** Opening SUPPLIED RECORDS block **

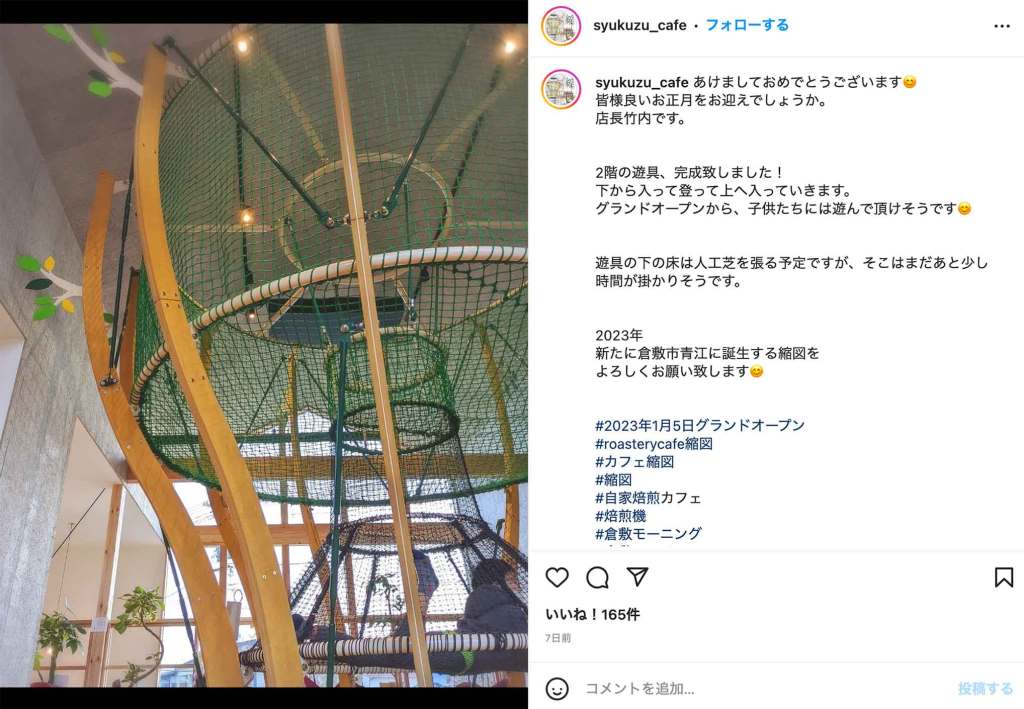
Task: Like the post with the heart icon
Action: 557,577
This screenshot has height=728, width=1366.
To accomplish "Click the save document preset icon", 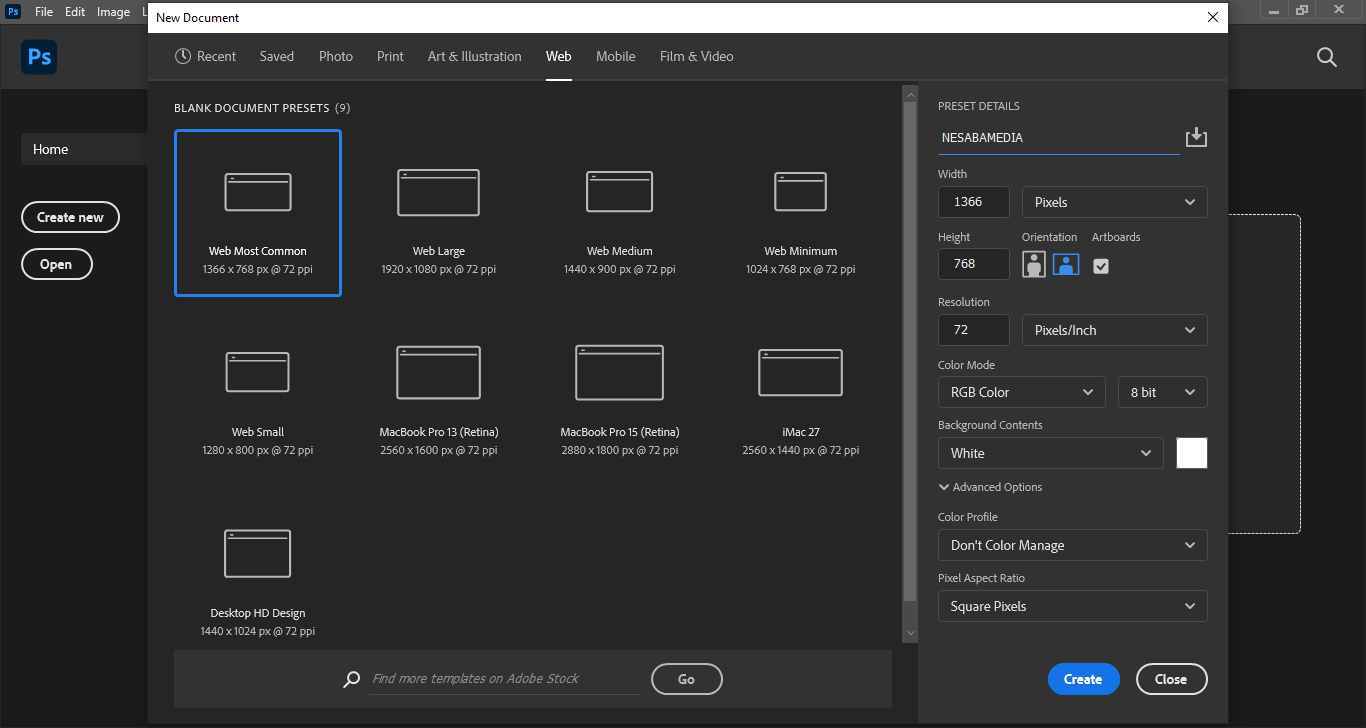I will pos(1196,138).
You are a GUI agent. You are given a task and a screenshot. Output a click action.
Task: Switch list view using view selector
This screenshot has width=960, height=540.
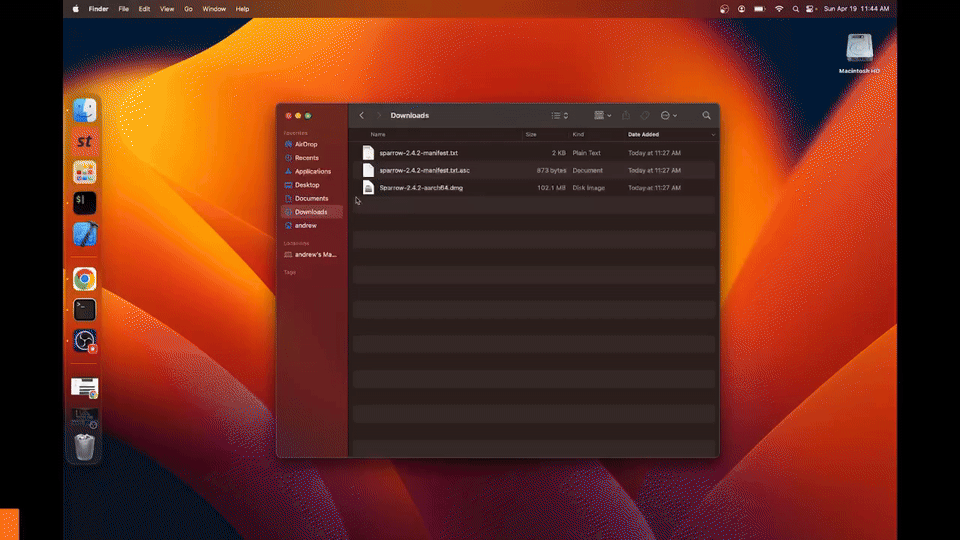coord(559,116)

** Closing SUPPLIED RECORDS block **

WHAT IS BEING ASKED.
The required output is every line from the one containing "You are a GUI" through the last line of the data above, restated exactly and without pictures.

RESULT OF THE EXERCISE.
You are a GUI agent. You are given a task and a screenshot. Output a click action.
Task: Switch list view using view selector
This screenshot has width=960, height=540.
coord(559,116)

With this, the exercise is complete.